Keputusan menutup ratusan gerai diiringi dengan pembagian dividen besar bisa dipahami sebagai strategi menyeimbangkan antara optimalisasi operasional dan komitmen terhadap pemegang saham.Â
Selama penjualan masih tumbuh dan jaringan yang tersisa mampu menyokong laba, langkah ini bukan sekadar bertahan, melainkan mengatur ulang peta tempur untuk pertarungan jangka panjang.
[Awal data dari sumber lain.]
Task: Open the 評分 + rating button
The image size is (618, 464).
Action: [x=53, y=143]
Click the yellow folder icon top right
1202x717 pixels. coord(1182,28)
Penutup: Saat Menutup adalah Cara Membuka Peluang
Apa yang dilakukan AMRT adalah pengingat bahwa bertahan bukan berarti stagnan, dan tumbuh tidak selalu berarti memperbanyak jumlah gerai. Dalam era penuh disrupsi ini, yang paling siap beradaptasi, ialah yang bertahan lama.
Dengan menutup gerai yang dianggap tidak lagi efisien dan terus mengalirkan dividen kepada investor, Alfamart mencoba menjalani prinsip "mengecilkan tubuh untuk melompat lebih tinggi."
Kini, tinggal kita menunggu: apakah lompatan itu akan benar-benar membawa mereka lebih jauh? Atau justru hanya menjadi langkah mundur yang terlalu mahal?
Penulis: Merza Gamal (Advisor & Konsultan Transformasi Corporate Culture)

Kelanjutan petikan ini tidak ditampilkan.